Bill
Knight column for 8-12, 13 or 14, 2019
Compared to good jobs and decent
wages, Wall Street going up isn’t great for regular people, and its falling
isn’t really bad news either.
The S&P 500 on Thursday surged
to its biggest jump in two months, propelled by technology stocks and credited
with boosting the Dow Jones up by some 370 points.
However, despite showing continued
volatility, it barely affects most of us.
“The
top 1 percent of Americans own more than half of stocks and mutual funds,” says
Sarah Anderson of the Institute for
Policy Studies. “The
bottom 90 percent own just 7 percent.”
Nevertheless,
the causes BEHIND declines can hurt everyday Americans, whether workers,
consumers or farmers.
Earlier
last week, stocks plunged in the biggest drop of the year after several moves
by China, President Trump’s target in his long trade war and the United States’
biggest trading partner. On Aug. 4 China announced that it will stop purchasing
U.S. agricultural products, sales already at their lowest level in a decade.
“This
does affect U.S. farmers and the rural U.S. voting base that’s normally in
support of Donald Trump,” said Darin Friedrichs, a senior analyst at INTL
FCStone. “If they hit back before the election, that’s the obvious way to retaliate.”
The
next day, China implied its central bank may let its currency, the yuan, fall to
its lowest point in 11 years, following Trump’s threat to impose an additional
10-percent tariff on $300 billion worth of Chinese goods on Sept. 1.
A
weaker yuan can help lessen the financial impact U.S. tariffs have on Chinese
goods by making them more price-competitive on international markets.
That
– along with concerns about a slowing global economy, weak inflation and
disappointing corporate profits – alarmed investors even more.
Then
then following day, China reversed course, saying it may postpone such action,
which it blamed on “market forces,” so a yuan that fell to 7.0562 to the dollar
rebounded to 7.0264.
For consumers, Trump’s new tariffs
(on consumer goods such as phones, apparel, shoes, etc.) could cost the typical
U.S. household an extra $200 a year, according to Oxford Economics, a global
forecasting firm based in the United Kingdom.

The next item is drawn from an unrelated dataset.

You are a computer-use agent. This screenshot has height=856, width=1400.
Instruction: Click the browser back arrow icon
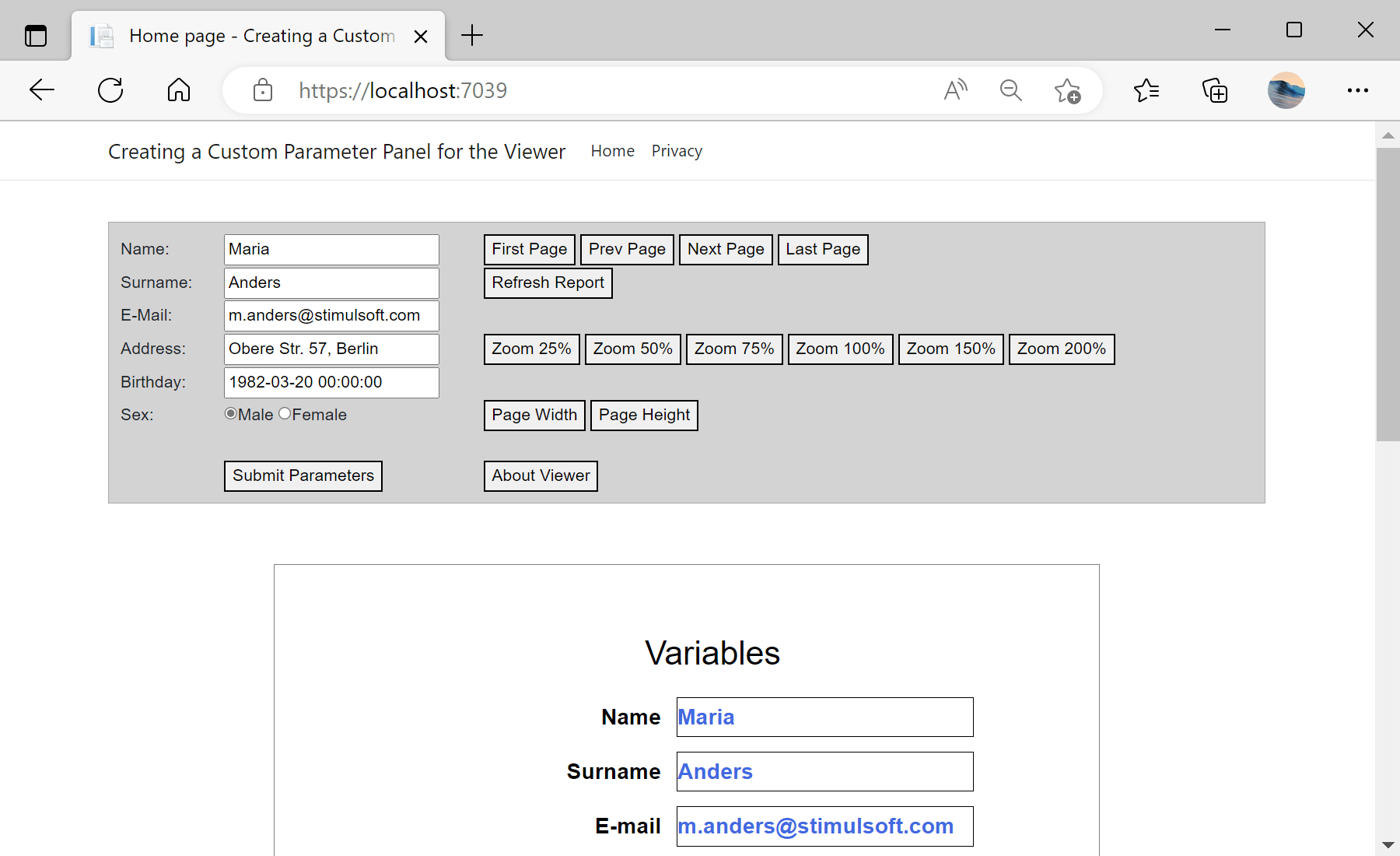41,89
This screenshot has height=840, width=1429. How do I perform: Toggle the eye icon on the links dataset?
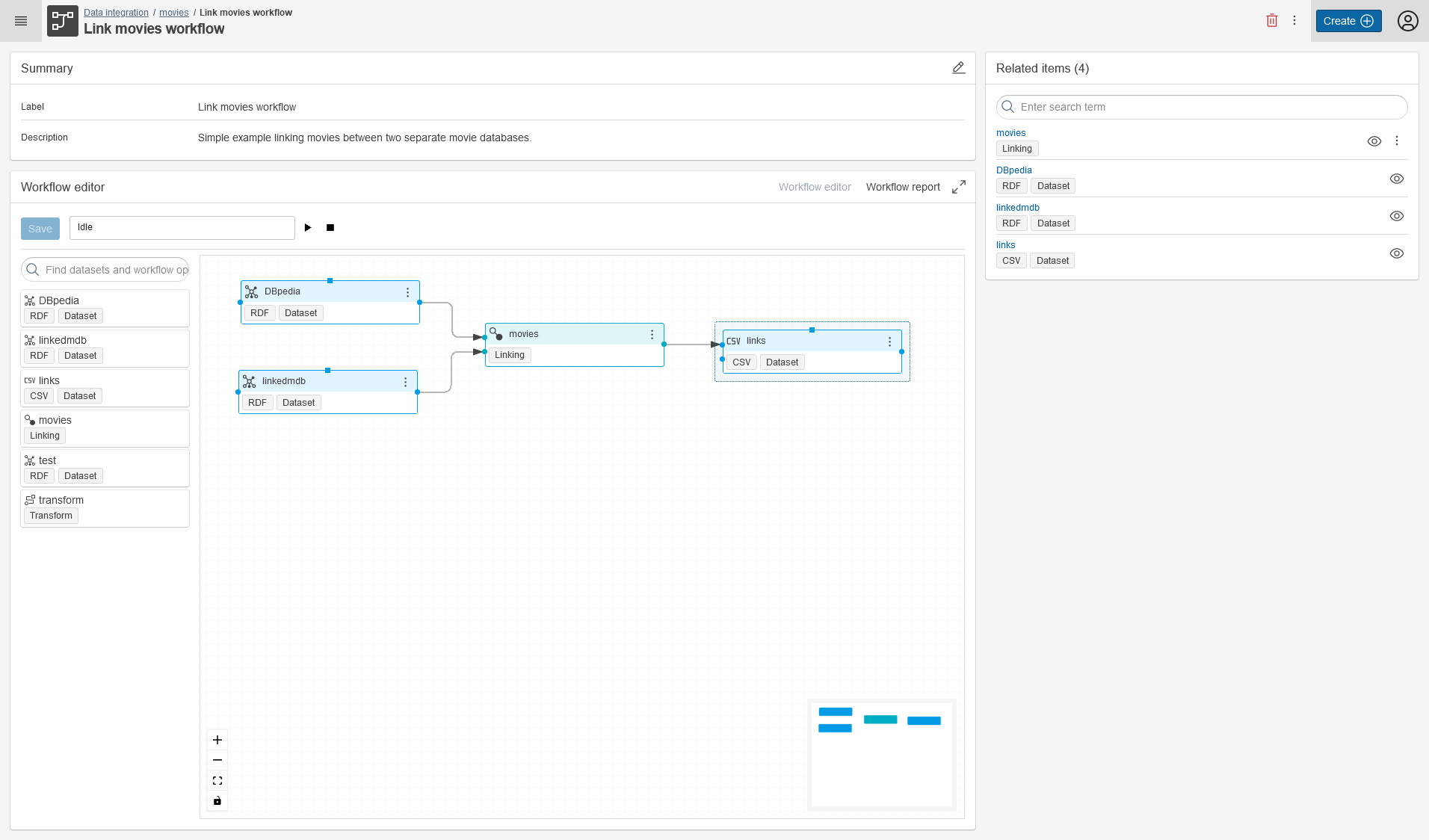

More than 40 percent of all clothing
sold in the United States is produced in China, according to the American
Apparel & Footwear Association, and some 70 percent of footwear. That may
explain the unnerved retail sector, which is seeing hundreds of Kmart, Sears
and Walgreens locations closing.
The
additional $200 family budgets could have to absorb doesn’t include the more
than $800 per year the Federal Reserve says households are now paying as a
result of the current 25-percent tariff on mostly industrial products.
China
also said it may also retaliate with additional tariffs on U.S. exports.
Technically,
the U.S. economy is growing, with a seemingly healthy jobless rate, but Trump’s
controversial trade war and the Federal Reserve’s reluctance to commit to
several cuts in interest rates worry stockholders.
The
next scheduled round of trade negotiations with China is next month.
Hold
on.
***
After-thought – The
mass-shooting tragedies in El Paso and Dayton and the ongoing misery inflicted
on children and immigrants in the name of the American people reminded me of a
line by Brooklyn Dodgers executive Branch Rickey (portrayed by Harrison Ford in
the film “42”). To rewrite Rickey’s comment to the racist general manager of
the Phillies, Herb Pennock: “Someday you’re going to meet God. When He inquires
as to why you didn't try to help asylum-seekers and kids detained like dogs, or
do something to reduce hate-filled murders of innocent people, and you answer
that it's because they were migrants or they were shooters protected by the
Constitution, it may not be a sufficient reply!”